Villanova Basketball: 3 takeaways from Jay Wright’s sudden retirement
1. Neptune continues the “culture” that Coach Wright has built
In the era of transfers and players staying around for just 1-2 at most, Villanova proved to be the exception. Gillespie and Samuels staying for a 5th season isn’t a surprise and the team was one of three teams (Purdue and Stanford) to not add a transfer this year and it paid off with another trip to the Final Four.
The Wildcats haven’t had National Player of the Year candidates, surefire NBA Draft picks, or top-10 recruiting classes. But the chemistry and experienced, thanks to players not opting to leave and enter either the pro ranks or the transfer portal, became their ultimate advantage. And it’s a credit to Coach Wright, who players, past, and present, have nothing bad to say and the continuity it creates has been an important key to the program’s success.

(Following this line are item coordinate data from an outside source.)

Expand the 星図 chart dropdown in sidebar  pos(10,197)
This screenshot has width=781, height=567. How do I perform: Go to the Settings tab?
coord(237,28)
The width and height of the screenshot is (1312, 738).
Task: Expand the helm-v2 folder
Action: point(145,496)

That’s not going to be an easy thing to replicate for the new head coach, Kyle Neptune. He’s familiar with how the Wildcats operate and he was excellent in his lone season leading a program, taking Fordham from two wins in the 2020-21 campaign to a 16-16 record this past season. It’s only one year but he gets an A+ for what he did with the Rams and if Coach Neptune can continue what Wright has successfully built, Villanova won’t skip a beat.
But it’ll be interesting to watch, as he’ll have to do it more with transfers instead of five-star talent out of high school. There may be growing pains but I doubt this program will be closer to the NIT than more protected seeds at the top of the NCAA Tournament picture.